Acaciano
2. adj. Perteneciente o relativo a Acacio, Patriarca de Constantinopla; dícese del cisma iniciado por él en el año 482 y continuado por sus sucesores hasta el 519. Ú. t. c. s.
1786 Dicc. Terreros: Acacianos, herejes, discípulos de Acacio, que lo fue de Eutiques, que vivió en el siglo v. 1883 Dicc. Ecles. Perujo y Angulo I 124b: Provino el cisma acaciano porque los sucesores de aquél [Acacio de Constantinopla] no querían borrar de los dípticos el nombre de Acacio.
Albizia julibrissin Durazz
El nombre genérico proviene del Filippo d'Albizzi, naturalista florentino del siglo XVIII, que hacia 1740 llevó a Florencia el árbol proveniente de uno de sus viajes a Constantinopla.
El específico julibrissin proviene del vocablo Gul-i-Abrisham que significa "flor de seda".
Llamado comúnmente Acacia de Constantinopla, Albizia, Árbol de la seda, Parasol de la China, Acacia de Persia.
Árbol caducifolio de la familia Leguminosae. De floración larga. (de junio a septiembre) y originario de Asia, desde Irán hasta China y Japón. Puede alcanzar entre los 12 y los 14 m de altura; su porte es aparasolado. De hojas caducas, compuestas, varias veces pinnadas, con numerosos folíolos asimétricos. Produce un fruto en forma de vainas alargadas y muy comprimidas o aplanadas, de hasta 20 cm de longitud. Maduran en otoño y se mantienen durante mucho tiempo en el árbol. Sus flores se agrupan en inflorescencias más o menos globosas, carecen de pétalos y destacan por sus estambres largos y abundantes de color rosa, que le confieren un aspecto plumoso o sedoso
✴
✴
✴
De todo lo que mi padre dice lo que me queda es: No ha querido cortar la rama de la acacia de Constantinopla que sobresale y casi cae en la piscina de su casa.
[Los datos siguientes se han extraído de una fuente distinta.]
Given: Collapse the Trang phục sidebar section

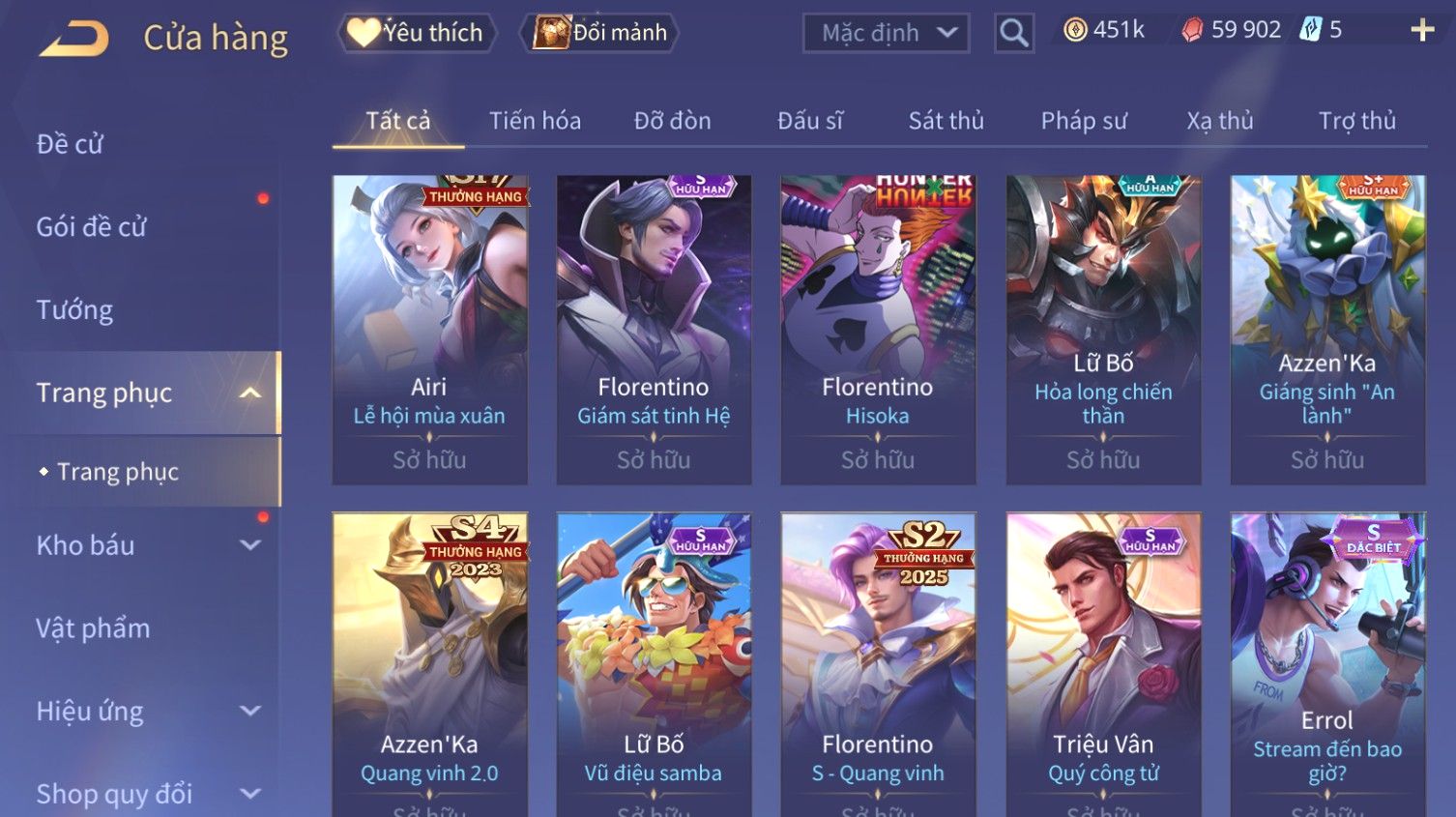Looking at the screenshot, I should point(250,393).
Me explica que es porque sabe que ese árbol me gusta. Al ir a podarlo pensó que me alegraría ver su rama de albizias rosas. Olorosas. Albizias suspendidas sobre el agua turquesa.
Una amiga me contó por teléfono que vive cansada. ¿Quién no vive cansado de los cuarenta a los cincuenta años? A esa edad, una mujer todavía suele tiene hijos pequeños y al mismo tiempo, la mayoría de los padres comienzan una fase de deterioro que les llevará inexorablemente a la dependencia. Mi amiga decía: "Es agotador, pero al final, el único momento en el que de verdad descanso es cuando estoy con mi madre. Ahí, es cuando dejo de cuidar y dejo que me cuiden". Aún cuidando a su madre, su madre la sigue cuidando a ella.
Hoy he leído sobre la intuición del infinito. Intuimos que "la vida es más que una sucesión de días" dice Valeria Luiselli en Principio, medio, fin. Explica como llegamos a vislumbrar en ciertos momentos de nuestra vida que el infinito existe pero nunca conseguimos verlo del todo. Como los sueños que intentamos atrapar al despertar y se nos escapan sin remedio y para siempre.
Lo de que una mujer a sus cuarenta años está en el medio, (el principio son sus hijos y el fin sus padres), lo cuenta en el mismo libro Luiselli. Me pregunto si quizás por eso llevo toda la vida sintiéndome cansada. Si por eso quizás, mi hermana a veces duerme días enteros. Tiene una hija a la cuidar pero no una madre que la cuide.
Quizá pienso en todo esto porque leo Principio, medio, fin. Generaciones de mujeres. Bisabuela, abuela, madre e hija. Cadenas que en mi caso están rotas. Solo quedo yo. No está ya la bisabuela ni la abuela. La hija, fue y luego no fue.
Y pienso en Chronos. Ese mito griego que devora a sus hijos y que quizá no lo hace por poder, sino por miedo a dejar de ser. El tiempo corre siempre en nuestra contra, hacia nuestra decrepitud, hacia nuestra muerte. Quizá el hecho de matar el futuro no haga que el tiempo se pare pero elimina la prueba de su paso.
¿Devoré yo a mi hija? Su recuerdo, puede. Quizá me queda, al menos con ello, olvidar por un momento que el tiempo pasa. Quizá, olvidarme también de que estoy cansada y entonces vislumbrar el infinito. Cuando el tiempo se para. El infinito casi dibujado, como en un sueño. Descubierto en una ficción o quizá en la rama de una acacia de Constantinopla repleta de albizias. Una rama que cae sobre el agua turquesa de la piscina de casa de mi padre.